Special Lecture: Dr. Joseph Gleeson - Breakthroughs in Understanding the Molecular Etiology of Neurosurgical Disease, Neural Tube Defects and Focal Cortical Dysplasias and Pediatric Rapid-fire Abstracts

The Burden of Epilepsy in Children with Myelomeningocele

Sunday, April 27, 2025

4:16 PM - 4:19 PM EDT

Location: 259AB

Presenting Author(s)

Omar M. Hussain, MD

Resident
Medical College of Wisconsin Neurosurgical Residency

Introduction: Children with myelomeningocele (MM) have an elevated risk of epilepsy, yet factors contributing to seizure development are not well elucidated. The objective of this abstract is to determine factors that predict epilepsy risk in MM patients

Methods: We conducted a retrospective review at a single multidisciplinary pediatric spina bifida clinic from 2002 to 2024. Chart review abstracted relevant patient demographics and clinical data. We compared patients with and without epilepsy, analyzing categorical and continuous variables using the Fisher's Exact test and Student's T-test, respectively.

Results: 161 patients were identified, with a mean age of 10.6 years, including 24 (14.9%) with epilepsy. There was no statistically significant difference between the two groups in terms of sex, race, ethnicity, social vulnerability index, gestational age at birth, birth weight, delivery method. On average, patients with epilepsy had a longer follow up duration (11.9 vs. 9.4 years, P=0.03), more frequently had a thoracolumbar MM (16.7% vs. 1.5%, P=0.005), and were more likely to have a ventricular shunt (95.8% vs. 69.3%, P=0.005). However, the groups did not differ by age at shunt insertion, number of revisions, history of shunt infections, history of endoscopic third ventriculostomy, meningitis, intraventricular hemorrhage, or fetal MM repair. Preliminary radiographic analysis indicates an increased prevalence of falx dysgenesis in the epilepsy cohort.

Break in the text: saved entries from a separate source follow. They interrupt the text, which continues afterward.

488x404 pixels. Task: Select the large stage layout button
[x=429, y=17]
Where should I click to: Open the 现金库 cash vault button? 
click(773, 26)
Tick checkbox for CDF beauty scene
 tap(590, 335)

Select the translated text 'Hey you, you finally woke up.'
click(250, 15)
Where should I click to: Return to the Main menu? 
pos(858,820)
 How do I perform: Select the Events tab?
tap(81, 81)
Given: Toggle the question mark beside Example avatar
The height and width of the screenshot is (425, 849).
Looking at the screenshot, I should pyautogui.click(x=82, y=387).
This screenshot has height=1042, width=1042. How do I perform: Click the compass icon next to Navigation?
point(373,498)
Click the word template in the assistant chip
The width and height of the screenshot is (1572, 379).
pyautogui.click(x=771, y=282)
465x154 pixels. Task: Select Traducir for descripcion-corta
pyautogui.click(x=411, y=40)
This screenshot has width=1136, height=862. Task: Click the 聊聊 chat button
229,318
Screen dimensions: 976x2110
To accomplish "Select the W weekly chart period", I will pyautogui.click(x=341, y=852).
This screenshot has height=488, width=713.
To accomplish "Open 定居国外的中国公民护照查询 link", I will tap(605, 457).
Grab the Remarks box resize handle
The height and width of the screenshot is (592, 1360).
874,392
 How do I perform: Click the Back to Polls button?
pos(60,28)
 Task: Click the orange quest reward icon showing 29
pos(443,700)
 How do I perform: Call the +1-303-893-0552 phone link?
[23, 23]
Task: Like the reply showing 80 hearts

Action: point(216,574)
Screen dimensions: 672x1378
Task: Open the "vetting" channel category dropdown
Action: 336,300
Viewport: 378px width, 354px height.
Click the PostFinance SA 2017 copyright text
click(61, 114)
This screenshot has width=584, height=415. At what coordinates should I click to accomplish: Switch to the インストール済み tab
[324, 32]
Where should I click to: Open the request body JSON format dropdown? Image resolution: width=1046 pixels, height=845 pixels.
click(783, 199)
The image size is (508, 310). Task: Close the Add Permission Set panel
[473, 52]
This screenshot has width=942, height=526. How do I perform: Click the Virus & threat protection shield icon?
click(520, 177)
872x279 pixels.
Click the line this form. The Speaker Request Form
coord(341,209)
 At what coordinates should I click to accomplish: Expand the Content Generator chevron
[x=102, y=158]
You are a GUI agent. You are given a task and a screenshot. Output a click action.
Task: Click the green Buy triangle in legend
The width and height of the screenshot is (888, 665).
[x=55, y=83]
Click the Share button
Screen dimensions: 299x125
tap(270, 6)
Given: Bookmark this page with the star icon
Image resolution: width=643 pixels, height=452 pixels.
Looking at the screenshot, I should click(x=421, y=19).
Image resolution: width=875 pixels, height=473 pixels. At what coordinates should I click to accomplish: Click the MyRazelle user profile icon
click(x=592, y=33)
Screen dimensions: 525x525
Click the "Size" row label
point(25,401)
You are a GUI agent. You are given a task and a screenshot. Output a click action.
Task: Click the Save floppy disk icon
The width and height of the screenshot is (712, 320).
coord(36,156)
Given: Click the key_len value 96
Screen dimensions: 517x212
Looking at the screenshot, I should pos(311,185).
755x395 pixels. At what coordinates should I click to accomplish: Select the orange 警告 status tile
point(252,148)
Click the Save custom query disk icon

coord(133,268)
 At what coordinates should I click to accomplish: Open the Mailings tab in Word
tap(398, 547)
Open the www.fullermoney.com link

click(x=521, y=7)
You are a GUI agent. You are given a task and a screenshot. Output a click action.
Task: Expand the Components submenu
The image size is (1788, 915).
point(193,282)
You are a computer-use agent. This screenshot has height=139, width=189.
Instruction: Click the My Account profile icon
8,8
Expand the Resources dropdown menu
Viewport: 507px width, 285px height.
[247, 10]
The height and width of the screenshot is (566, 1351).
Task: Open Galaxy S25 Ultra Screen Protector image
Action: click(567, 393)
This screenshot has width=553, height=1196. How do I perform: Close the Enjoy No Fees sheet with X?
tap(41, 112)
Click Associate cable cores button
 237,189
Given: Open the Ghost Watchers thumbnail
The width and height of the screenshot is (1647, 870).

Conclusion : Nearly 15% of patients seen with MM at our center have epilepsy. Epilepsy was more common in thoracolumbar lesions and those that have a ventricular shunt; however, shunt related complications did not seem to increase the risk of developing epilepsy. The patients with epilepsy had a higher rate of falx dysgenesis which is commonly seen in the spectrum of Chiari II malformation. It is likely that some anatomic and functional effects from low intracranial pressure during fetal development can lead to the development of epilepsy in children with MM.